=== TO DO ===
Each line below from the one containing "The height and width of the screenshot is (730, 1200)." through the one containing "You are a computer-use agent. The" should be output exactly as it stands, and no other line should appear.

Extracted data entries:
☆ ☆ ☆ ☆ ☆ ☆ ☆

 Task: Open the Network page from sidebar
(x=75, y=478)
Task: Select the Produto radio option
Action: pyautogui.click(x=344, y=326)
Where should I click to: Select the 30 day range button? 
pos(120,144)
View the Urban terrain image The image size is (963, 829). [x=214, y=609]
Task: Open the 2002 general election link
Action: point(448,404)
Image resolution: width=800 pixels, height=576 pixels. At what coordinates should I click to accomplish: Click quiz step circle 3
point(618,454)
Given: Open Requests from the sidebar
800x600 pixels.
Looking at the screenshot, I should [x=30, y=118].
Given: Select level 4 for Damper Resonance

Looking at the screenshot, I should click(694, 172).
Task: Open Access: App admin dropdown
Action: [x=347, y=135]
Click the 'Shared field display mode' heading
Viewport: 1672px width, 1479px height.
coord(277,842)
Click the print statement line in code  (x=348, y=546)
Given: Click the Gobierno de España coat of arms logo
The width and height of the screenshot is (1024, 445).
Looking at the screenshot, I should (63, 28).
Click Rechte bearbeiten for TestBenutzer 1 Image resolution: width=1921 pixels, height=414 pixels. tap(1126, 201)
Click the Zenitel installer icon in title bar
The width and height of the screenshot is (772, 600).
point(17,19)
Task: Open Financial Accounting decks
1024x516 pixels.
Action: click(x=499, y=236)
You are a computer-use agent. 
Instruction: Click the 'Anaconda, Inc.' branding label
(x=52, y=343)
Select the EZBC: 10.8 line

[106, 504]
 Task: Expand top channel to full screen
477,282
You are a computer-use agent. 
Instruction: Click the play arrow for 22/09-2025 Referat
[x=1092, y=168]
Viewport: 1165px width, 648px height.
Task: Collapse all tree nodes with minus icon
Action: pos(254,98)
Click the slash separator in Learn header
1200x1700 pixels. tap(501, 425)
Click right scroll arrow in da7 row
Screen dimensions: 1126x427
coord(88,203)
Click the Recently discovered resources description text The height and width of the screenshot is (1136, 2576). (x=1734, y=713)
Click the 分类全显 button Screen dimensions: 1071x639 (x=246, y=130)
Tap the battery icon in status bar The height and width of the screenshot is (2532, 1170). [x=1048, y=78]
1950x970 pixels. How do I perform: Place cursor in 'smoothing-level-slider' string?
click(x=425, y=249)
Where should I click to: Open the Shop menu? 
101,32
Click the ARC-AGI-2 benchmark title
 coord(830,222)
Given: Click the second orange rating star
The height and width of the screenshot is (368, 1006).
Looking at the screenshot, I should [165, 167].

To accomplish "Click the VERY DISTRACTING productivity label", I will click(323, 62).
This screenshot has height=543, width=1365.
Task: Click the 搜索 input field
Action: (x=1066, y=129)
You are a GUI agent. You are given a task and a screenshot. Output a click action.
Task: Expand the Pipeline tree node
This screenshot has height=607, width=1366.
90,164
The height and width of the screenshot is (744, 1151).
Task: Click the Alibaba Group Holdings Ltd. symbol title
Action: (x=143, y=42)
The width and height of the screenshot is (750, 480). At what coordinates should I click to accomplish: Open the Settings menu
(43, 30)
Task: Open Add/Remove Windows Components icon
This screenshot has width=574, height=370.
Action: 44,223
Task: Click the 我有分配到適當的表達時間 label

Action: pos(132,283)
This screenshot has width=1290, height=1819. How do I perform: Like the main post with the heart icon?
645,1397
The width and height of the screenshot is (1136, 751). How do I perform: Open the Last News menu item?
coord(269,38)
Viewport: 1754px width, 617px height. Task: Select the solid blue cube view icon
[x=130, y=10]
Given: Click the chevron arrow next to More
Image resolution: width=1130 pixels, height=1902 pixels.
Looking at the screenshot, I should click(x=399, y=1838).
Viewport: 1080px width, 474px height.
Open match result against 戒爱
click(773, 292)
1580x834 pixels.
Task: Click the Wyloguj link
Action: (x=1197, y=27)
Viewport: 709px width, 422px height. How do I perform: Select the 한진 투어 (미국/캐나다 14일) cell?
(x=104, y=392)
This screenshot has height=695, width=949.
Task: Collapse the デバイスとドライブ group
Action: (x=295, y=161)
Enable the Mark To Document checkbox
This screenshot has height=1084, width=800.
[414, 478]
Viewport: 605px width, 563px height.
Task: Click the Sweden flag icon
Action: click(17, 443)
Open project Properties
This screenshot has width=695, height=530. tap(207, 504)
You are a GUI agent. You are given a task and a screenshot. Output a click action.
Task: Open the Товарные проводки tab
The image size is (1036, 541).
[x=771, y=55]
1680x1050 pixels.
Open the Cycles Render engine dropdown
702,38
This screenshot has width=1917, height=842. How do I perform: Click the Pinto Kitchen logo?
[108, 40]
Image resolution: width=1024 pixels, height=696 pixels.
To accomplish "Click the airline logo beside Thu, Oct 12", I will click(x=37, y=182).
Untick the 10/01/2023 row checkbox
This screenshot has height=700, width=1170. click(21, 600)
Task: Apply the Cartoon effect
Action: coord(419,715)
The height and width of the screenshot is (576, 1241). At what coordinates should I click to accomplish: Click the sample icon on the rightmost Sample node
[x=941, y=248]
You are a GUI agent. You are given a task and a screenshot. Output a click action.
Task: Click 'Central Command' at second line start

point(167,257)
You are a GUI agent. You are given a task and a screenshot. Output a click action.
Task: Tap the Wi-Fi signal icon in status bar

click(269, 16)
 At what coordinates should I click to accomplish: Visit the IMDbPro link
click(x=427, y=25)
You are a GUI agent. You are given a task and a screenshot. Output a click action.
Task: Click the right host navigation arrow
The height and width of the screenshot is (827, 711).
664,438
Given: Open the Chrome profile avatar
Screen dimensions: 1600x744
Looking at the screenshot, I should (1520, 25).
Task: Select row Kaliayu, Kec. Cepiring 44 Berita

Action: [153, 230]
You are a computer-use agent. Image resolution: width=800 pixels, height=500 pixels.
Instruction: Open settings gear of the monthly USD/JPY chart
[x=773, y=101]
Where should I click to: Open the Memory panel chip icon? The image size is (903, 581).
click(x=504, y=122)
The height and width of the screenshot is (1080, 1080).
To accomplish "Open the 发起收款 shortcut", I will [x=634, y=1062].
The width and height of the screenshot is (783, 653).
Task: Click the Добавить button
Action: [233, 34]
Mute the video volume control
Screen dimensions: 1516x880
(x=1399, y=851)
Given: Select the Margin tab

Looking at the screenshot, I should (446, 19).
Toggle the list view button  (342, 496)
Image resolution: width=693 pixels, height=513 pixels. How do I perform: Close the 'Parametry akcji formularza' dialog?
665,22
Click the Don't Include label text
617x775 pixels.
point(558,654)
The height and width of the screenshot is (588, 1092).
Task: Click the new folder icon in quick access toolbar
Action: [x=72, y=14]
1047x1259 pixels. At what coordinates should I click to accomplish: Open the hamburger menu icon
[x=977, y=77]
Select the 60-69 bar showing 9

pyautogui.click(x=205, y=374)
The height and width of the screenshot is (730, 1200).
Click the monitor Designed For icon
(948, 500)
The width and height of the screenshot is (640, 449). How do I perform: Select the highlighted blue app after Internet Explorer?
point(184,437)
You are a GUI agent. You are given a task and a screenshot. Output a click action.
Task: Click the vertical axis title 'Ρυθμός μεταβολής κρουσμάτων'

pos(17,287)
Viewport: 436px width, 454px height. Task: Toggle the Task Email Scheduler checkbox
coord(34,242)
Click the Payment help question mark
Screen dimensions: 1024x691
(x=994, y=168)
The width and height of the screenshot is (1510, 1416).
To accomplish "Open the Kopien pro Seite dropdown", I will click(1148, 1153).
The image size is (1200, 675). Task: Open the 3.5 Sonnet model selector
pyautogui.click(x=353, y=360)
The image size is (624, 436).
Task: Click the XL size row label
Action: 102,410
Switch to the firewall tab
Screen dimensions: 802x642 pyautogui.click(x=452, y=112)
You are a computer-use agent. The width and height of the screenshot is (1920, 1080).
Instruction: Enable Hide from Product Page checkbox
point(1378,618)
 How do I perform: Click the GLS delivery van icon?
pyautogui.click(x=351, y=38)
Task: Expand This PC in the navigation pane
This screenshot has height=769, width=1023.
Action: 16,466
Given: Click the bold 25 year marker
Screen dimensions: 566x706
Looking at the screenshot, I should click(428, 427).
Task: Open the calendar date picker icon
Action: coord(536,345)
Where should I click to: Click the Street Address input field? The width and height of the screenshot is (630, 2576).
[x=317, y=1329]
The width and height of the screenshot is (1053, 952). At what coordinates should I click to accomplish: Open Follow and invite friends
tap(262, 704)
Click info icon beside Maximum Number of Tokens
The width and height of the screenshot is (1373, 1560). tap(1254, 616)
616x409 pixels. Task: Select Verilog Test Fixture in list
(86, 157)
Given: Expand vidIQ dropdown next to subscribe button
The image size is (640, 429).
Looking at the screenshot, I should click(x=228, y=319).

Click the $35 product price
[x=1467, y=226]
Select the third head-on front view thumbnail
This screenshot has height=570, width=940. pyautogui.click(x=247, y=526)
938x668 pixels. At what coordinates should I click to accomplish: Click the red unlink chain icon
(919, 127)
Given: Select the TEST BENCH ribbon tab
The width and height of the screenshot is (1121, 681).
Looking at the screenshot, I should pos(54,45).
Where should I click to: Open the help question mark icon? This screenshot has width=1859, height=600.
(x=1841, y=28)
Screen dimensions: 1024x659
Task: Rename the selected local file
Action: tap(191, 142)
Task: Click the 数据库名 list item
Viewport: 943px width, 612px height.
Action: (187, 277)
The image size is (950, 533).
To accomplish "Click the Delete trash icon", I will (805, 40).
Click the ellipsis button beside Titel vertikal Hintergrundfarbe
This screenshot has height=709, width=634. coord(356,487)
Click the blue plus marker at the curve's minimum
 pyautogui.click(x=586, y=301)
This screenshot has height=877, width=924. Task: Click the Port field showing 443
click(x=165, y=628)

☆ ☆ ☆ ☆ ☆ ☆ ☆

=== TASK SOLUTION ===
The height and width of the screenshot is (730, 1200).
Click the monitor Designed For icon
(948, 500)
The width and height of the screenshot is (640, 449). How do I perform: Select the highlighted blue app after Internet Explorer?
point(184,437)
You are a GUI agent. You are given a task and a screenshot. Output a click action.
Task: Click the vertical axis title 'Ρυθμός μεταβολής κρουσμάτων'

pos(17,287)
Viewport: 436px width, 454px height. Task: Toggle the Task Email Scheduler checkbox
coord(34,242)
Click the Payment help question mark
Screen dimensions: 1024x691
(x=994, y=168)
The width and height of the screenshot is (1510, 1416).
To accomplish "Open the Kopien pro Seite dropdown", I will click(1148, 1153).
The image size is (1200, 675). Task: Open the 3.5 Sonnet model selector
pyautogui.click(x=353, y=360)
The image size is (624, 436).
Task: Click the XL size row label
Action: 102,410
Switch to the firewall tab
Screen dimensions: 802x642 pyautogui.click(x=452, y=112)
You are a computer-use agent. The width and height of the screenshot is (1920, 1080).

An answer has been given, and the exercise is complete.